I'll go for a simple gliding
Their AI pipeline seemed realistic, but researchers had to ensure that predictions about glider performance were accurate by experimenting in a more realistic environment.
They first built a two-wing design as a scaled vehicle similar to a paper plane. This glider was taken to the Light Brothers Wind Tunnel in Mitt. This is an indoor space with fans simulating the flow of wind. The predicted lift-to-drag ratios for gliders placed at different angles were about 5% higher on average than those recorded in wind experiments. This is the difference between simulation and reality.
Digital assessments, including visual and more complex physics simulators, also supported the notion that the AI pipeline made fairly accurate predictions about how the glider would move. We visualized how these machines descend in 3D.
However, to truly appreciate these gliders in the real world, the team had to see how their devices were carried underwater. They printed two designs that performed best in certain attacks in this test: a 9-degree jet-like device and a 30-degree four-wing vehicle.
Both shapes were manufactured on a 3D printer as hollow shells with small holes that flood when completely submerged. This lightweight design makes the vehicle easier to handle outside of water and requires less material to manufacture. Researchers placed tube-like devices inside these shell covers. This housed a variety of hardware, including pumps that modify the buoyancy of the glider, mass shifters (device that controls the machine's attack angle), and electronic components.
Each design outperformed the handmade torpedo gliders by moving the pool more efficiently.
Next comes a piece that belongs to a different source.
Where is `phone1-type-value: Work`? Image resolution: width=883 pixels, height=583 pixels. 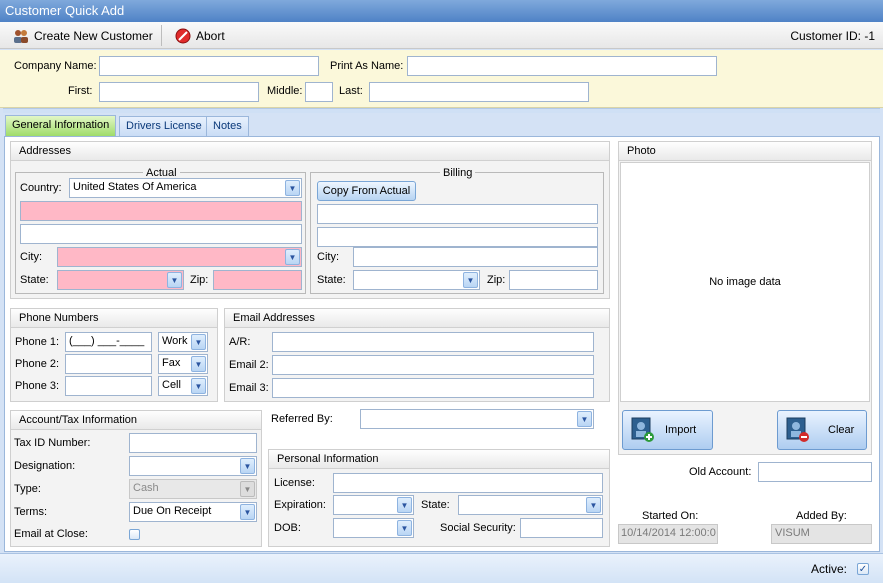 phone1-type-value: Work is located at coordinates (175, 341).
With a higher lift-to-drag and drag ratio than the counterpart, both AI-driven machines have less energy, just like the easy way marine animals navigate the ocean.
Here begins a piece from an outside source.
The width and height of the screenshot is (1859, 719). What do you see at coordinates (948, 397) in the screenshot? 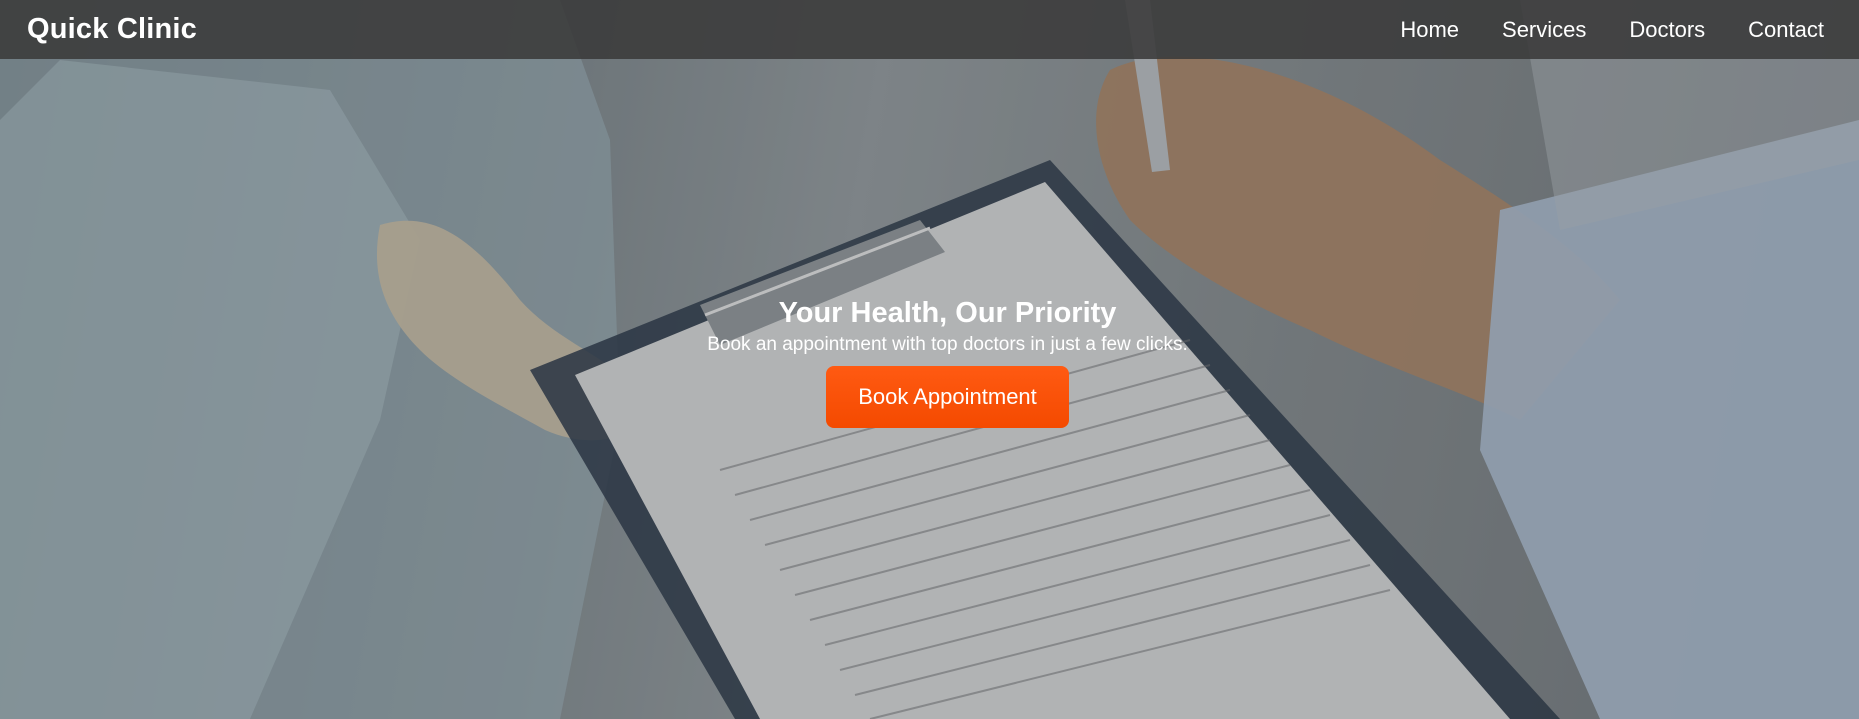
I see `book-appointment-button: Book Appointment` at bounding box center [948, 397].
As long as the project is an encouraging step for glider design, researchers aim to narrow the gap between simulation and real-world performance. They also hope to develop machines that can respond to sudden changes in flow, and to adapt gliders more to the ocean and ocean.
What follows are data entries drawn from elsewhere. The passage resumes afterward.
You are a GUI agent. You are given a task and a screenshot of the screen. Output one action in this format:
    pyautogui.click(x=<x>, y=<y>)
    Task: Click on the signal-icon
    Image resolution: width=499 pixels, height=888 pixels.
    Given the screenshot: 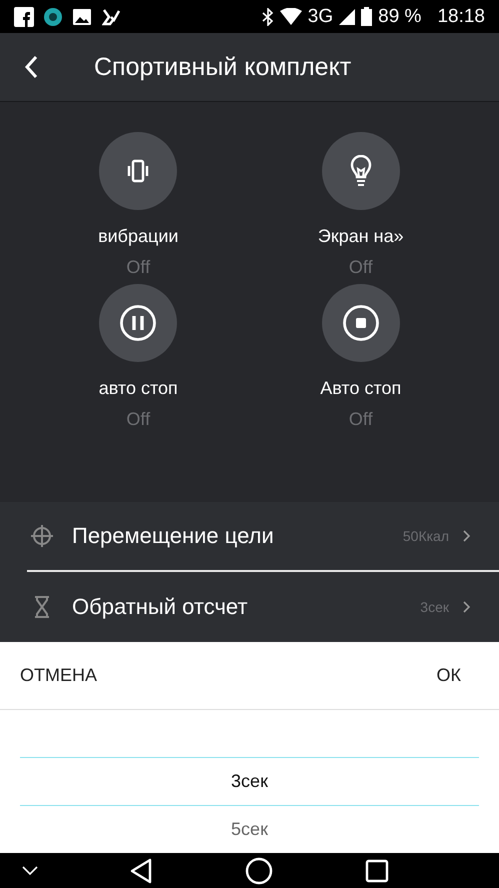 What is the action you would take?
    pyautogui.click(x=348, y=16)
    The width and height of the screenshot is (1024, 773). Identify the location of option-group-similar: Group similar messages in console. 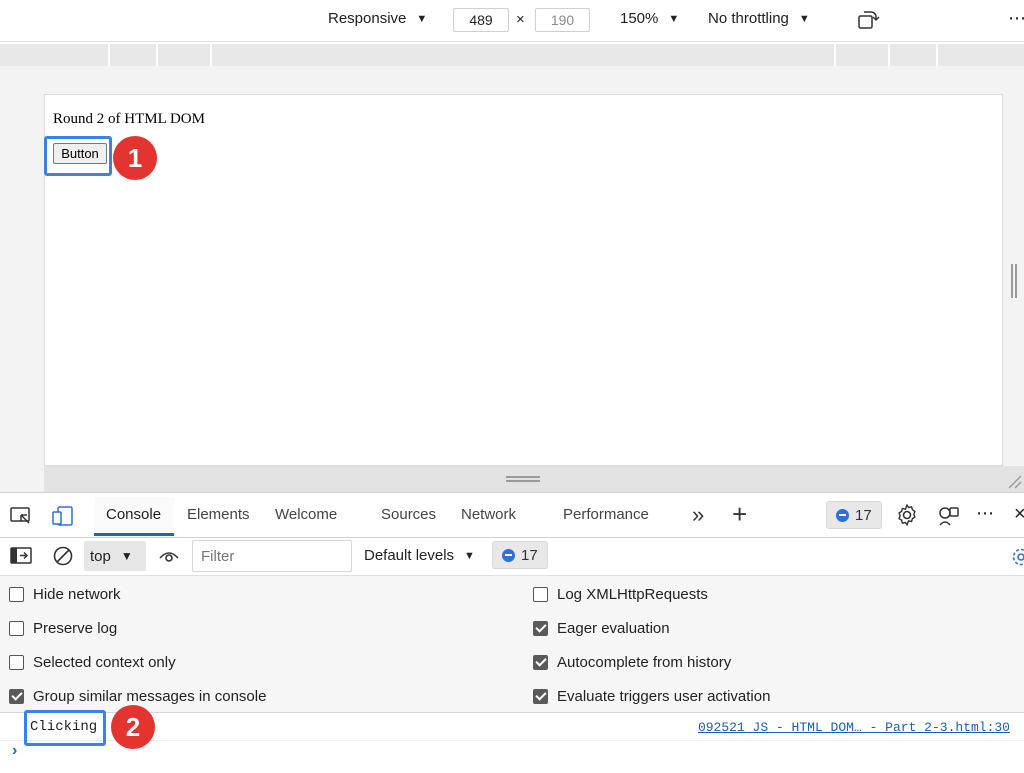
(138, 696).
Chen added that the team is looking to explore new types of shapes, especially thinner glider designs. They intend to make the framework faster and perhaps enhance it with new features that allow for more customization, ease of use, or miniature cars.
Chen and Hagemann are co-led researchers with Openai researchers Pingchuan Ma SM '23 and PhD '25. They wrote a paper with Wei Wang, assistant professor at Madison University and a recent CSAIL Postdoc's University of Wisconsin. John Romanishin '12, SM '18, PhD '23; two MIT professors and CSAIL members: Director Daniela Lu, Laborecectar, and senior author Wojciech Matusik. Their work was supported in part by the Defence Advanced Research Projects Agency (DARPA) grant and the MIT-GIST program.